• _Prompt_
Rewrite the rows below, changing each "Where should I click to" to "Where do I click to" and leaving everything else unchanged.

Raw records
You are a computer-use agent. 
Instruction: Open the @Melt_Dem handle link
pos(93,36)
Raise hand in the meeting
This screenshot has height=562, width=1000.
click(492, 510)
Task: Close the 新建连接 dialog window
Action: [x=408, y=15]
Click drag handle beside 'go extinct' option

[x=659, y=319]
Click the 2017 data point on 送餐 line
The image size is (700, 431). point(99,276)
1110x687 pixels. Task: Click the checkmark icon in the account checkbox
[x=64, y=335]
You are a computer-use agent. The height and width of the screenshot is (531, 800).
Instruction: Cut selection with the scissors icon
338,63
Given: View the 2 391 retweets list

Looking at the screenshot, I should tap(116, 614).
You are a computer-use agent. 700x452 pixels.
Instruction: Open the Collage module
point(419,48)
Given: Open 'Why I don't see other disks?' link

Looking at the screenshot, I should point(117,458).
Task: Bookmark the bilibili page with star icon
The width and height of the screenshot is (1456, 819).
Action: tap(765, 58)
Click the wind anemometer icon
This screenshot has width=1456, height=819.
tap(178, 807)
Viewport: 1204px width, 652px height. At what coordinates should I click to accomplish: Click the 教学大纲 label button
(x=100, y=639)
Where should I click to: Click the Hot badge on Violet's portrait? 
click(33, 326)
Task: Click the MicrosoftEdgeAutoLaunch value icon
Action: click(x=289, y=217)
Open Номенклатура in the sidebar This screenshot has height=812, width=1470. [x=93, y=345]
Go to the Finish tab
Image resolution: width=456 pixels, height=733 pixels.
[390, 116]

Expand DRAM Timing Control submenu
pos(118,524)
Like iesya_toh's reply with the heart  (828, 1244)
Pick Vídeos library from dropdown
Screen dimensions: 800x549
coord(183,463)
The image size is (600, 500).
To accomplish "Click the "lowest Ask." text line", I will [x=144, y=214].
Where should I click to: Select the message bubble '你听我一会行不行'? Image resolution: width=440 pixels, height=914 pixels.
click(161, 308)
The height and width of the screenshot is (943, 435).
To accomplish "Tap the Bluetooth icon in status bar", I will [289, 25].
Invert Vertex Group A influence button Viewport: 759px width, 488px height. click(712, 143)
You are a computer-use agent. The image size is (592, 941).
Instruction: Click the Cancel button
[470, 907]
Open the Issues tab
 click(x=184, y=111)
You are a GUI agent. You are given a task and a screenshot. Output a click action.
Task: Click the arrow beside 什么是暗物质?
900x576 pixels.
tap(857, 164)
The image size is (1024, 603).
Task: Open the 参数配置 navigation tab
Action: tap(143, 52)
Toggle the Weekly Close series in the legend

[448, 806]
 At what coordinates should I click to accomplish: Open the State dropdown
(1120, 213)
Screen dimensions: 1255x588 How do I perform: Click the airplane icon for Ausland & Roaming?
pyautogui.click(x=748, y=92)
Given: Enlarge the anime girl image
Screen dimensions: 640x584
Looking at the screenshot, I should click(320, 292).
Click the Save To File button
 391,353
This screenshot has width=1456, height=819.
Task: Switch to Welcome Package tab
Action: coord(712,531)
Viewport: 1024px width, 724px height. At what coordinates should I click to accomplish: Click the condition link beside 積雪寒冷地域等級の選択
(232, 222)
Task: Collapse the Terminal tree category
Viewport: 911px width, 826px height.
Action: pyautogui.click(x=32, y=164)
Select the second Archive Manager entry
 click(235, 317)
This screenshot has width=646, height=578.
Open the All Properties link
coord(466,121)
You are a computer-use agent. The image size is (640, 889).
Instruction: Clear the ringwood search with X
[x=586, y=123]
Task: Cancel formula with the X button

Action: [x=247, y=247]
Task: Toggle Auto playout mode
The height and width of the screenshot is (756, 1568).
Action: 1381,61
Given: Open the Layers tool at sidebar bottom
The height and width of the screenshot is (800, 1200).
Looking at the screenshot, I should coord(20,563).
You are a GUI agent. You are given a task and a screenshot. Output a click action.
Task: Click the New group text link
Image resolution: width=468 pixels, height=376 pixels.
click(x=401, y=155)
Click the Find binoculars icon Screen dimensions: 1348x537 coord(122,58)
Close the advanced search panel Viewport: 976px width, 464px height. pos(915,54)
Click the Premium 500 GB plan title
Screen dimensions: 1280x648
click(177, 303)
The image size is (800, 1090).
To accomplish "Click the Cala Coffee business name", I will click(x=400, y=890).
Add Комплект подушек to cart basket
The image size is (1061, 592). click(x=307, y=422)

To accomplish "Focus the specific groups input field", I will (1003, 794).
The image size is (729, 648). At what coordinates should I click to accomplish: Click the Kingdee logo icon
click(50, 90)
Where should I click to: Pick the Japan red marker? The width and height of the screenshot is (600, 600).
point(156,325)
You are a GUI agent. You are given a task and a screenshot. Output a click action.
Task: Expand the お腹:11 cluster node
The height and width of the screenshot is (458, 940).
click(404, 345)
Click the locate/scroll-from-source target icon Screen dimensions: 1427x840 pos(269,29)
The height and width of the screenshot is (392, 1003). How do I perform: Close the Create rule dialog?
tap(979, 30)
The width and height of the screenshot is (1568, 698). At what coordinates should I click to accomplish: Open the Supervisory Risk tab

• _Response to the task_
You are a computer-use agent. 
Instruction: Open the @Melt_Dem handle link
pos(93,36)
Raise hand in the meeting
This screenshot has height=562, width=1000.
click(492, 510)
Task: Close the 新建连接 dialog window
Action: [x=408, y=15]
Click drag handle beside 'go extinct' option

[x=659, y=319]
Click the 2017 data point on 送餐 line
The image size is (700, 431). point(99,276)
1110x687 pixels. Task: Click the checkmark icon in the account checkbox
[x=64, y=335]
You are a computer-use agent. The height and width of the screenshot is (531, 800).
Instruction: Cut selection with the scissors icon
338,63
Given: View the 2 391 retweets list

Looking at the screenshot, I should tap(116, 614).
You are a computer-use agent. 700x452 pixels.
Instruction: Open the Collage module
point(419,48)
Given: Open 'Why I don't see other disks?' link

Looking at the screenshot, I should point(117,458).
Task: Bookmark the bilibili page with star icon
The width and height of the screenshot is (1456, 819).
Action: tap(765, 58)
Click the wind anemometer icon
This screenshot has width=1456, height=819.
tap(178, 807)
Viewport: 1204px width, 652px height. At what coordinates should I click to accomplish: Click the 教学大纲 label button
(x=100, y=639)
Where do I click to: Click the Hot badge on Violet's portrait? 
click(33, 326)
Task: Click the MicrosoftEdgeAutoLaunch value icon
Action: click(x=289, y=217)
Open Номенклатура in the sidebar This screenshot has height=812, width=1470. [x=93, y=345]
Go to the Finish tab
Image resolution: width=456 pixels, height=733 pixels.
[390, 116]

Expand DRAM Timing Control submenu
pos(118,524)
Like iesya_toh's reply with the heart  (828, 1244)
Pick Vídeos library from dropdown
Screen dimensions: 800x549
coord(183,463)
The image size is (600, 500).
To accomplish "Click the "lowest Ask." text line", I will [x=144, y=214].
Where do I click to: Select the message bubble '你听我一会行不行'? Image resolution: width=440 pixels, height=914 pixels.
click(161, 308)
The height and width of the screenshot is (943, 435).
To accomplish "Tap the Bluetooth icon in status bar", I will [289, 25].
Invert Vertex Group A influence button Viewport: 759px width, 488px height. click(712, 143)
You are a computer-use agent. The image size is (592, 941).
Instruction: Click the Cancel button
[470, 907]
Open the Issues tab
 click(x=184, y=111)
You are a GUI agent. You are given a task and a screenshot. Output a click action.
Task: Click the arrow beside 什么是暗物质?
900x576 pixels.
tap(857, 164)
The image size is (1024, 603).
Task: Open the 参数配置 navigation tab
Action: tap(143, 52)
Toggle the Weekly Close series in the legend

[448, 806]
 At what coordinates should I click to accomplish: Open the State dropdown
(1120, 213)
Screen dimensions: 1255x588 How do I perform: Click the airplane icon for Ausland & Roaming?
pyautogui.click(x=748, y=92)
Given: Enlarge the anime girl image
Screen dimensions: 640x584
Looking at the screenshot, I should click(320, 292).
Click the Save To File button
 391,353
This screenshot has width=1456, height=819.
Task: Switch to Welcome Package tab
Action: coord(712,531)
Viewport: 1024px width, 724px height. At what coordinates should I click to accomplish: Click the condition link beside 積雪寒冷地域等級の選択
(232, 222)
Task: Collapse the Terminal tree category
Viewport: 911px width, 826px height.
Action: pyautogui.click(x=32, y=164)
Select the second Archive Manager entry
 click(235, 317)
This screenshot has width=646, height=578.
Open the All Properties link
coord(466,121)
You are a computer-use agent. The image size is (640, 889).
Instruction: Clear the ringwood search with X
[x=586, y=123]
Task: Cancel formula with the X button

Action: [x=247, y=247]
Task: Toggle Auto playout mode
The height and width of the screenshot is (756, 1568).
Action: 1381,61
Given: Open the Layers tool at sidebar bottom
The height and width of the screenshot is (800, 1200).
Looking at the screenshot, I should coord(20,563).
You are a GUI agent. You are given a task and a screenshot. Output a click action.
Task: Click the New group text link
Image resolution: width=468 pixels, height=376 pixels.
click(x=401, y=155)
Click the Find binoculars icon Screen dimensions: 1348x537 coord(122,58)
Close the advanced search panel Viewport: 976px width, 464px height. pos(915,54)
Click the Premium 500 GB plan title
Screen dimensions: 1280x648
click(177, 303)
The image size is (800, 1090).
To accomplish "Click the Cala Coffee business name", I will click(x=400, y=890).
Add Комплект подушек to cart basket
The image size is (1061, 592). click(x=307, y=422)

To accomplish "Focus the specific groups input field", I will (1003, 794).
The image size is (729, 648). At what coordinates should I click to accomplish: Click the Kingdee logo icon
click(50, 90)
Where do I click to: Pick the Japan red marker? The width and height of the screenshot is (600, 600).
point(156,325)
You are a GUI agent. You are given a task and a screenshot. Output a click action.
Task: Expand the お腹:11 cluster node
The height and width of the screenshot is (458, 940).
click(404, 345)
Click the locate/scroll-from-source target icon Screen dimensions: 1427x840 pos(269,29)
The height and width of the screenshot is (392, 1003). How do I perform: Close the Create rule dialog?
tap(979, 30)
The width and height of the screenshot is (1568, 698). At what coordinates should I click to accomplish: Open the Supervisory Risk tab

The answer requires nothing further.